MMT argues that governments can issue bonds or print new money by using fiscal policy. According to advocates, the primary risk once the economy reaches full employment is inflation, which can be addressed by gathering taxes to reduce purchasing power.
In my language that means pump prime the economy (Josh and ScoMo spending like drunken sailors) with no regard to any deficit until unemployment is low and supplies cannot keep up with our growing demand. At this point, inflation will kick in, and the government will need to take the punch bowl away from the party. Taxes will do the trick.
Wacky theory you say?
Former RBA deputy Stephen Grenville wrote an article last week on just this subject. If you are having trouble sleeping, then have a read…https://www.eurekareport.com.au/investment-news/modern-monetary-theory-and-mainstream-economics-converging/147725
He states “Economists, even those who have spent a lifetime warning of the perils of budget deficits and government debt, seem to accept these astronomical deficits with equanimity. Stranger still, central banks everywhere are abandoning time-honoured conventions and funding these budget deficits to a greater or lesser degree by buying government bonds – what is often called ‘printing money’.”
Maybe then it is a case of the theory is insanely wacky….until you have to use it – and justify your actions.
The proof will be in the pudding as to how history will review current global economic response. Unfortunately I remain in the camp of “if it seems and smells like bullshit, it probably is”.
If you were a $300 million investor in Virgin, and Bains reckon you might be down the tube by $270 million, I reckon you would be looking for a parachute. Word on the street is that powerful forces may tackle Bains and Deloittes still. SMH article covers it well; https://www.smh.com.au/business/companies/virgin-bondholders-push-to-meet-airline-management-and-unions-20200720-p55dqk.html Worth tracking because it is high stakes, “real” money – not MMT.
Two things offshore of my interest. Geo political risks continue to rise. China and the USA seem to be escalating towards arm burn or nipple cripple. Issues for the Aussie Navy in South China Sea also not good.

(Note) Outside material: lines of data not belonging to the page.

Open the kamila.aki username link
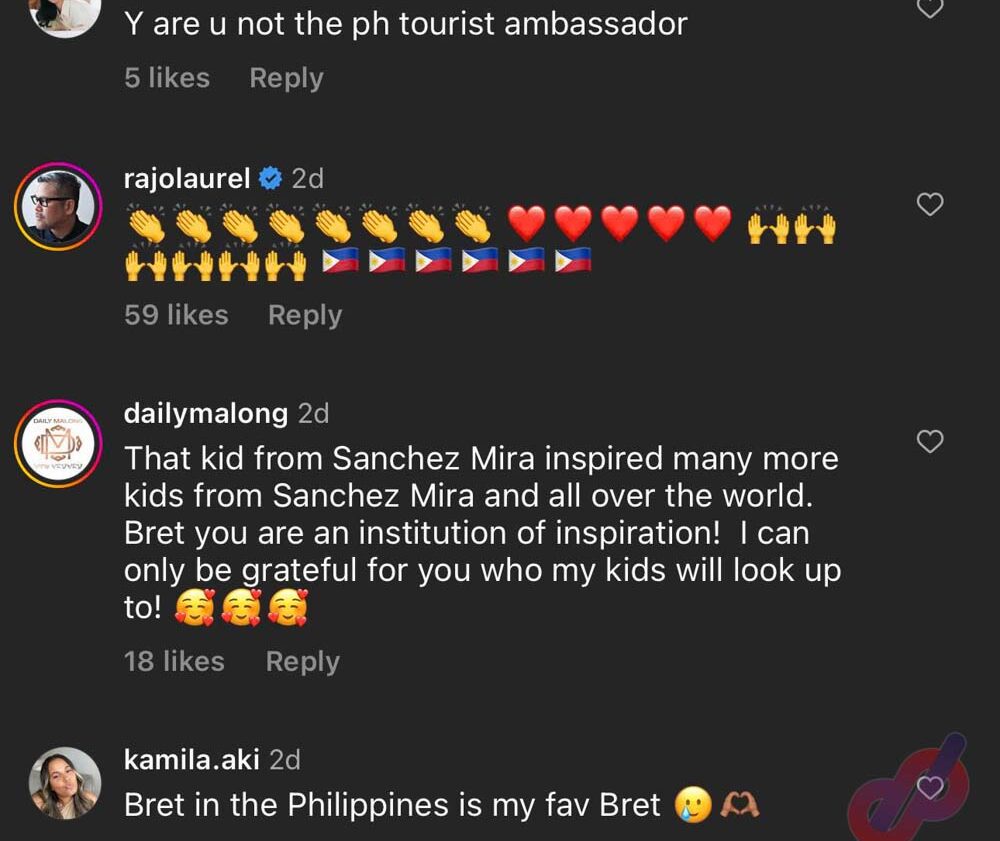 (x=191, y=760)
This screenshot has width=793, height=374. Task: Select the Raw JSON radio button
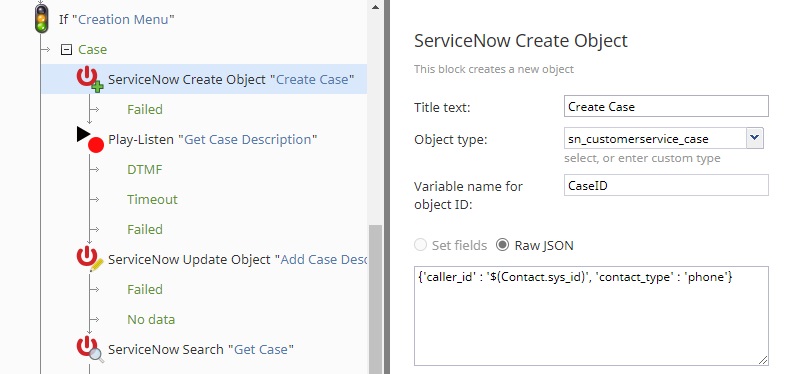coord(502,245)
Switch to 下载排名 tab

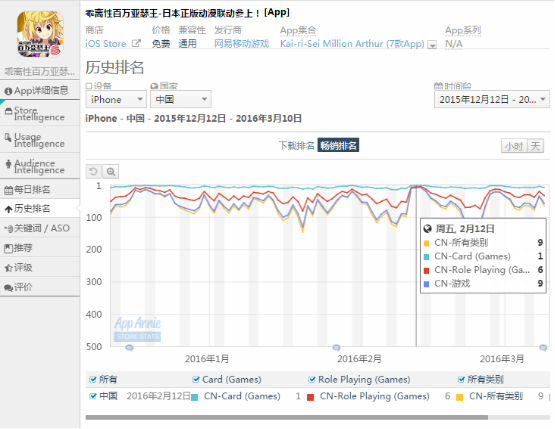coord(296,145)
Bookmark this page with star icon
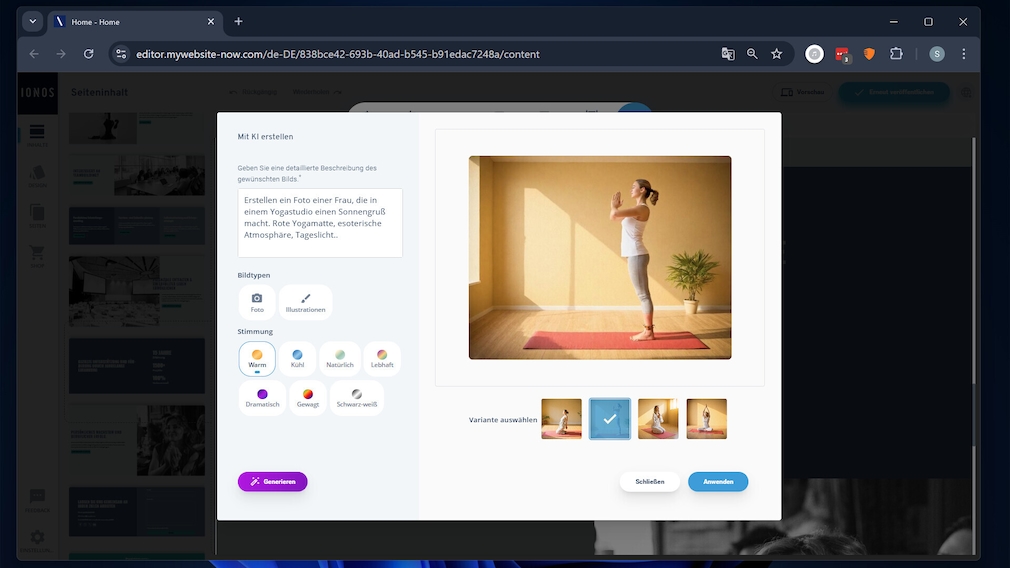This screenshot has height=568, width=1010. [776, 54]
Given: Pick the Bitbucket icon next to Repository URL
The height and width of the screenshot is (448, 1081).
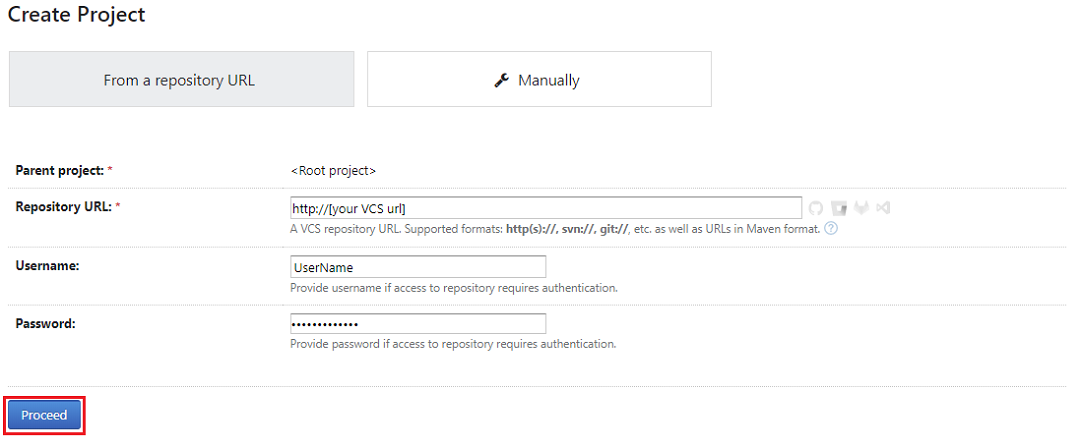Looking at the screenshot, I should [838, 207].
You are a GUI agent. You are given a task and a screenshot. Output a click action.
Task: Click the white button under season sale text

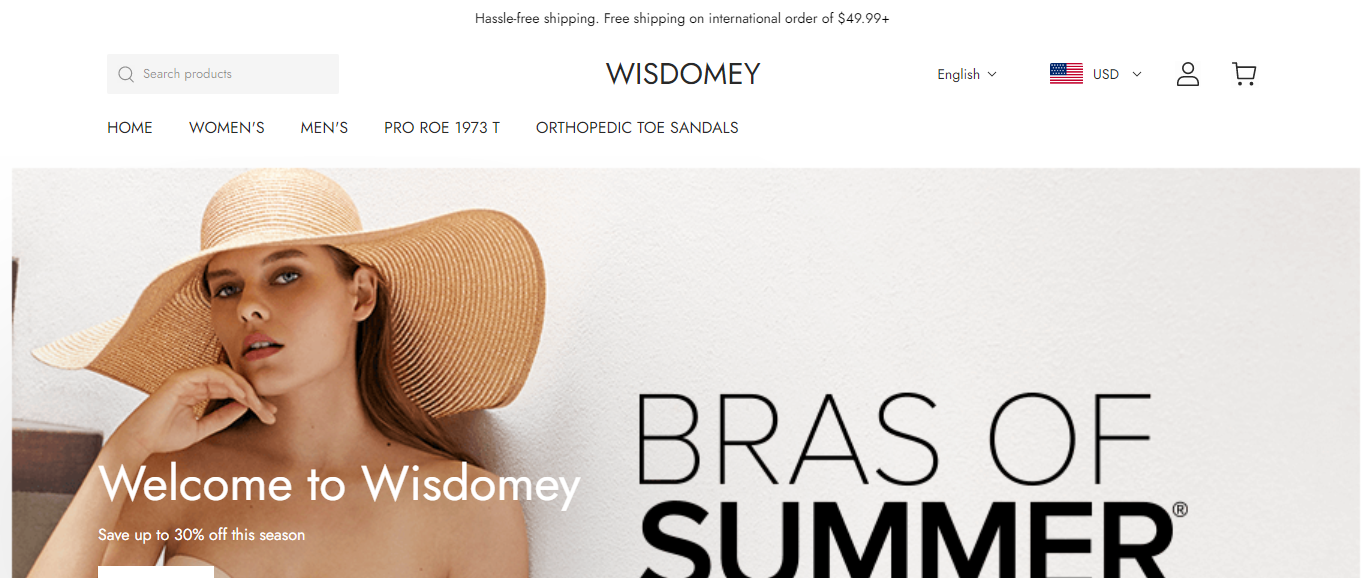click(156, 572)
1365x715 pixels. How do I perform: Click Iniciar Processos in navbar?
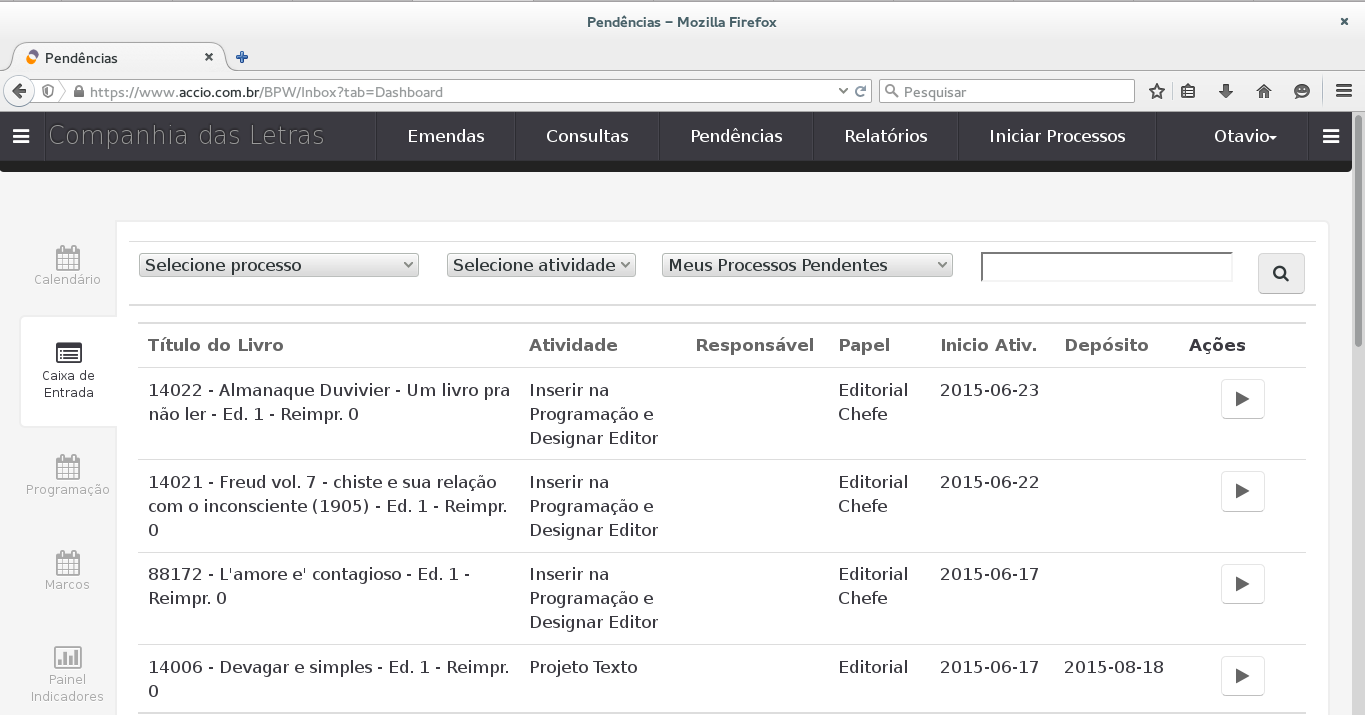coord(1057,137)
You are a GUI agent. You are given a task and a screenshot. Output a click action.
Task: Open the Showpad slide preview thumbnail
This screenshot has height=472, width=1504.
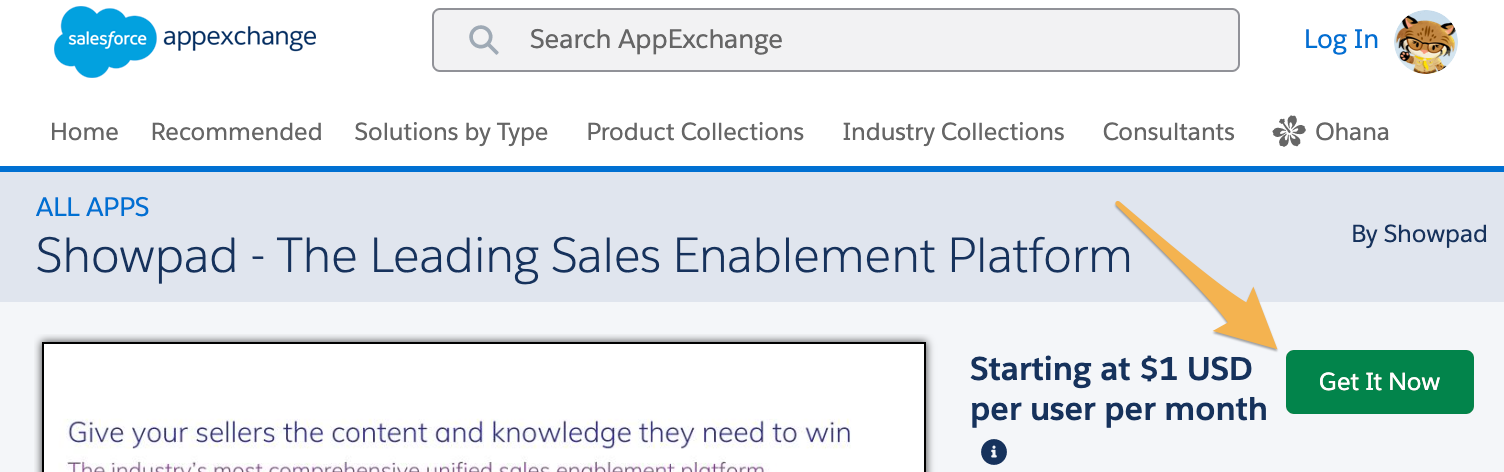tap(483, 407)
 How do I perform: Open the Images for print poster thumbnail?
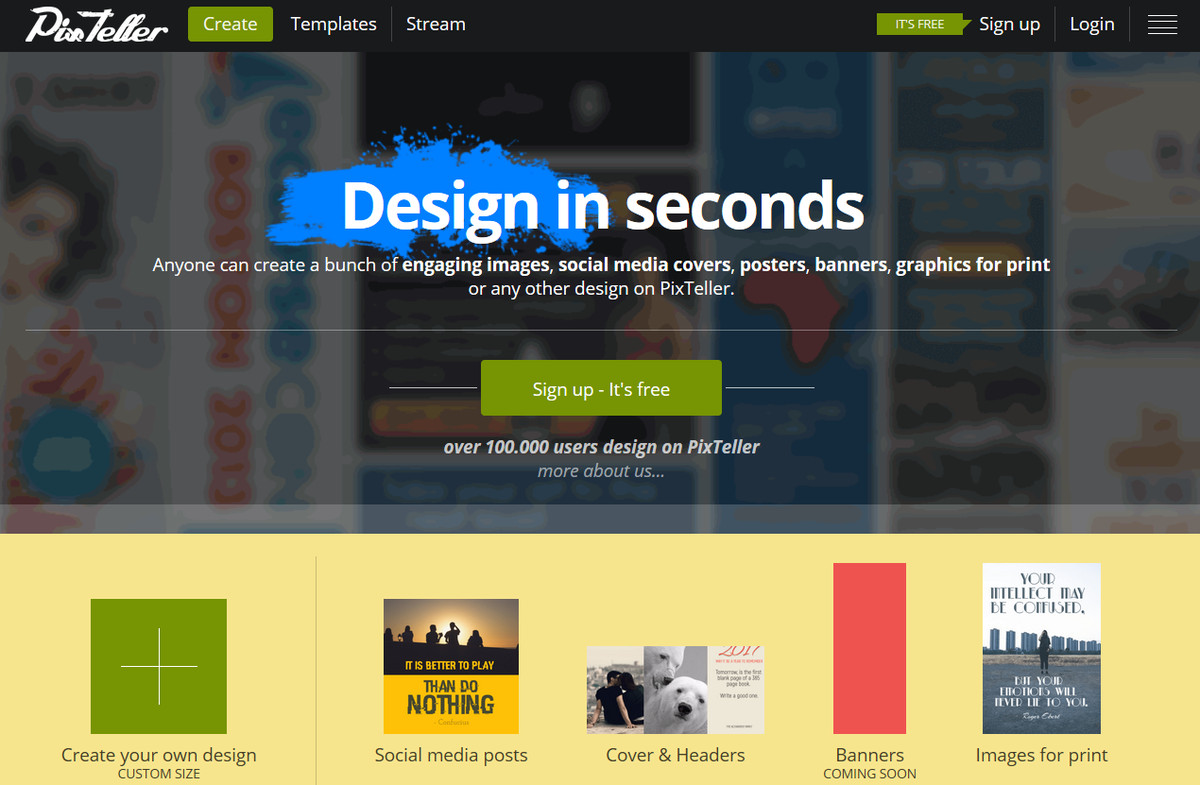click(x=1041, y=648)
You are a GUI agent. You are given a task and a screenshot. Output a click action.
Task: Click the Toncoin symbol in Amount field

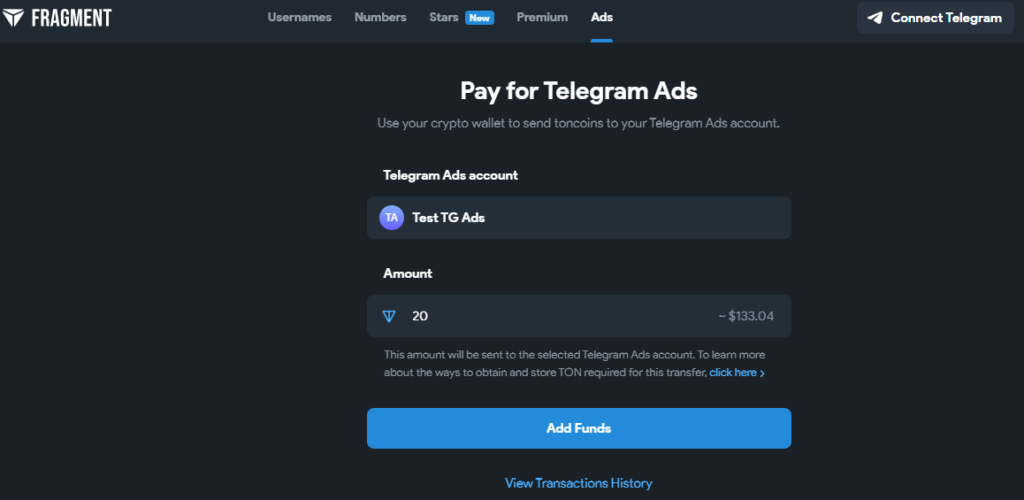pos(389,317)
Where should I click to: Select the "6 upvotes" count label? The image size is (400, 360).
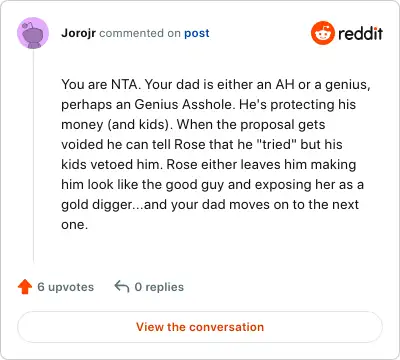(66, 287)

On the flip side, Europe got a resolution on the Covid economic response. With such a vast variety of views from within that was good news indeed. The euro got a nice kick higher as the punters believe that the queue for the exit door behind Boris has now cleared.
AUD has tracked higher as we predicted – $0.7135 as we write. Aussie dollar up 2% for the week and at 16 month high is not reflective of just how well we are doing – more a matter of how the international market is valuing the USD at present. You cant “mask” that fact Donald.
Equities tracking largely sideways for the week.
Bills and Bonds are likewise. 90 day BBSY at 0.16% remains below RBA official cash rate, but still not a believer that RBA will go lower.
10 year inter-bank swaps still below 1%
In line with the economy, I’m revisiting some old roots.